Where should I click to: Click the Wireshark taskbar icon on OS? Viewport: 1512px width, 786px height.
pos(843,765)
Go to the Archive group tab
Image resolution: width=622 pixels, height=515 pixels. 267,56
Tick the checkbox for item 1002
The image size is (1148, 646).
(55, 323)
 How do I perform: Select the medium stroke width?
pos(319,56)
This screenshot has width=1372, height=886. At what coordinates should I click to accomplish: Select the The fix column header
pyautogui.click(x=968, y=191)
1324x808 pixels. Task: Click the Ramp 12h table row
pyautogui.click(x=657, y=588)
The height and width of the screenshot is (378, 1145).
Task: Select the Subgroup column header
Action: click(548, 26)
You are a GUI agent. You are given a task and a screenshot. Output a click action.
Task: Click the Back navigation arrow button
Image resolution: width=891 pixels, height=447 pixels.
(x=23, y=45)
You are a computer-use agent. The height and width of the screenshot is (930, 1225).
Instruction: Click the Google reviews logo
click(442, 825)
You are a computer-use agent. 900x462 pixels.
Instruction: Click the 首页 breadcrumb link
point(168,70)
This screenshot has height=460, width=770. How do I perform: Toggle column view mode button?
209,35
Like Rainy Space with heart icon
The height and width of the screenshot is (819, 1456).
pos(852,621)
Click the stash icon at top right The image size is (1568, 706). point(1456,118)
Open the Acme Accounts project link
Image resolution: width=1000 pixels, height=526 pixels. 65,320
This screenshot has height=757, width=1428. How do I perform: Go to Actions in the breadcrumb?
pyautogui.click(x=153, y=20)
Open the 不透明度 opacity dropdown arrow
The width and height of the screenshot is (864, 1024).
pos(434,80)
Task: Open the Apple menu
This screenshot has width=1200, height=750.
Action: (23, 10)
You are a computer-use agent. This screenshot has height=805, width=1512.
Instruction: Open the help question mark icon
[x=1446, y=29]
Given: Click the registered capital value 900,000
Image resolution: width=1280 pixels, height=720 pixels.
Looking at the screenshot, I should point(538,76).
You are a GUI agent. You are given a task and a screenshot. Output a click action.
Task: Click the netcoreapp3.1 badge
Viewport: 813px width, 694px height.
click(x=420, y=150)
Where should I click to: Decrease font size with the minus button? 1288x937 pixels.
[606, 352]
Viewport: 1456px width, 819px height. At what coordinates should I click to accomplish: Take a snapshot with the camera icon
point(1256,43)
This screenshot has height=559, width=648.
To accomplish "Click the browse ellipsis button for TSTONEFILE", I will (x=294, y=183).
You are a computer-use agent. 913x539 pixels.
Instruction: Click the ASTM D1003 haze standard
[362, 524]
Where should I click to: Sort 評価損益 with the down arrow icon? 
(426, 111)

### Short exercise
Rescale the stretch from the line containing "Where should I click to: Sort" through the end of the rows, and give both the requests and the answers. Multiply every coordinate in the answers by 0.9 and round each result to a whole number, rounding halves up.

### Finished task
Where should I click to: Sort 評価損益 with the down arrow icon? 
(383, 100)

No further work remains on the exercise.